Researcher Micheal Sherraden has an often quoted saying that: “assets are hope in concrete form.” Recently, I had the opportunity to attend a national conference on the emerging and growing field of children’s savings accounts where this concept came to life as policymakers and practitioners shared stories of how educational assets are becoming a transformative tool for children in communities all across the country.
States, cities and communities have seen the promising research on educational savings accounts for children and are moving forward in various ways with helping more children obtain accounts. Children’s savings accounts have been found to have potential to increase college-bound aspirations, increase higher educational completion rates, and reduce the growing problem of student debt.
Today’s kindergartners in San Francisco and Nevada are receiving an educational savings account as part of their entry into formal schooling. Babies born in Maine get an even larger savings account as a generous gift upon their birth. In Kansas, state administrators are piloting an innovative way of channeling money owed to the state in child support into educational savings accounts.
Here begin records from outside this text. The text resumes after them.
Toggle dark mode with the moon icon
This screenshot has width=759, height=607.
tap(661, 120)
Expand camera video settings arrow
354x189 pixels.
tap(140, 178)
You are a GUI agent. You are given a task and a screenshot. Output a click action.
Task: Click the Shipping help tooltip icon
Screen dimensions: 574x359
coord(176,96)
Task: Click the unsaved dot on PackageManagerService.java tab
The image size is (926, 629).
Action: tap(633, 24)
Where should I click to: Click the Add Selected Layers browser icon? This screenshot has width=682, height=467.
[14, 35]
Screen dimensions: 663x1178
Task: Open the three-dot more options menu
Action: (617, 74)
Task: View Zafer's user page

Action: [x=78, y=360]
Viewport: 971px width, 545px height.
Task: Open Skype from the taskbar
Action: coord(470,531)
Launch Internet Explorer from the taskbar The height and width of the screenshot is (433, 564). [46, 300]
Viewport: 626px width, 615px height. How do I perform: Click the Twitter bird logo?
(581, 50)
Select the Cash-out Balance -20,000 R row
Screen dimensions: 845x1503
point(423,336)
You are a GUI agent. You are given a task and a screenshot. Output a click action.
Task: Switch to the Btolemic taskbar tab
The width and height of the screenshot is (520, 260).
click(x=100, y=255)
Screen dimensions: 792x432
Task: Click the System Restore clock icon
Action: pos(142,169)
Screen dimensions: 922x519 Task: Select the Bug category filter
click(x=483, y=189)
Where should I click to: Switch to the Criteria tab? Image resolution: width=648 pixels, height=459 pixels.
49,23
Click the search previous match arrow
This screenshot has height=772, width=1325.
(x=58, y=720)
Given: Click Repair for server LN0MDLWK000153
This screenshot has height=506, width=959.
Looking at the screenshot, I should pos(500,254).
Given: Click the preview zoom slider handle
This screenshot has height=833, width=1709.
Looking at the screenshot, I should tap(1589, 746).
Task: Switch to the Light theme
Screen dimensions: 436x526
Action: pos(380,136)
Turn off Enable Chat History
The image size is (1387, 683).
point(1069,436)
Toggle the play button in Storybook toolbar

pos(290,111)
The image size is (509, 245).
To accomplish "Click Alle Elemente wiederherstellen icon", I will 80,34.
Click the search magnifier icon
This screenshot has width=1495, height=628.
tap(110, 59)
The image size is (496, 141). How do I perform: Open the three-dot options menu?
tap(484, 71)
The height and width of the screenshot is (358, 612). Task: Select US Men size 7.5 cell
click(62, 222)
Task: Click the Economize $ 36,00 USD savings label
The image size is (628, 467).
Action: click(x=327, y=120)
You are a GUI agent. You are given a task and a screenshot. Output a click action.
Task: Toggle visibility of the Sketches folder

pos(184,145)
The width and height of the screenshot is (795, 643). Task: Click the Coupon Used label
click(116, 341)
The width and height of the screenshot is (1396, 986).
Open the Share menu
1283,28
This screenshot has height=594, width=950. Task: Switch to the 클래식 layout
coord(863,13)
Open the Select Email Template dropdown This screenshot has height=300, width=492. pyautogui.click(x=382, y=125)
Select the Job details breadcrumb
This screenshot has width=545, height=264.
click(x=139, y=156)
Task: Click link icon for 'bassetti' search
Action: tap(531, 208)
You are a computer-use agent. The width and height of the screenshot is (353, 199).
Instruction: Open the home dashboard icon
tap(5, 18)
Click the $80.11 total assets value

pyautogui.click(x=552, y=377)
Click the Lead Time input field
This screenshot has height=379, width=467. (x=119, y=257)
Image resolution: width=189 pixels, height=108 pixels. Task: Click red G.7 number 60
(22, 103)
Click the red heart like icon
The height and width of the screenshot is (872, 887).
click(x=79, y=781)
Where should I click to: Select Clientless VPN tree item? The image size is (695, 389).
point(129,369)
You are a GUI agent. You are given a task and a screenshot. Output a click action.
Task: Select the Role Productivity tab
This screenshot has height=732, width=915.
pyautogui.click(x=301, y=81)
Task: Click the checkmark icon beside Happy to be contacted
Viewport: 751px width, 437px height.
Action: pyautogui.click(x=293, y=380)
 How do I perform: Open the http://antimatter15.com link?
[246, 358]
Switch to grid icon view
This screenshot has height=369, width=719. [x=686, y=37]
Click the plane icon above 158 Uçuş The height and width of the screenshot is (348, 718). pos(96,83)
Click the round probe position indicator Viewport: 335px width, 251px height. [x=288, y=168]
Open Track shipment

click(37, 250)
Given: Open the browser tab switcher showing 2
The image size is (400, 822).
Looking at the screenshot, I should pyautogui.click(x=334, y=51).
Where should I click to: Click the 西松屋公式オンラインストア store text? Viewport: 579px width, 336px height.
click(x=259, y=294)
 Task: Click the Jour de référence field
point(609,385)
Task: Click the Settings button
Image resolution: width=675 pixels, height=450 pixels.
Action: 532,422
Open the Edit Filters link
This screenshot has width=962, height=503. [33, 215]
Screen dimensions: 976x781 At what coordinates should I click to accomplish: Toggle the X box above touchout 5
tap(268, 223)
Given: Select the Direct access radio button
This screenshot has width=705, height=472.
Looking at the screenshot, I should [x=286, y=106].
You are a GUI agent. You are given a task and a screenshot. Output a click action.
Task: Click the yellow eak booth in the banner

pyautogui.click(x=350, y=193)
These innovations are happening because states around the country recognize that the human capital in today’s children is worth the investment. Babies and kindergartners are our future workers and taxpayers and making small investments in them now has the potential to pay big dividends in the future in the form of a thriving and educated workforce.
As more cities and states step up to help their children be more prepared for the future, we hope that Nebraska kids won’t be left behind by the geography of their birth. We hope that the state will start to consider how we might better prepare our children to be the productive future workers we need them to be by setting them on a path to educational success at an early age.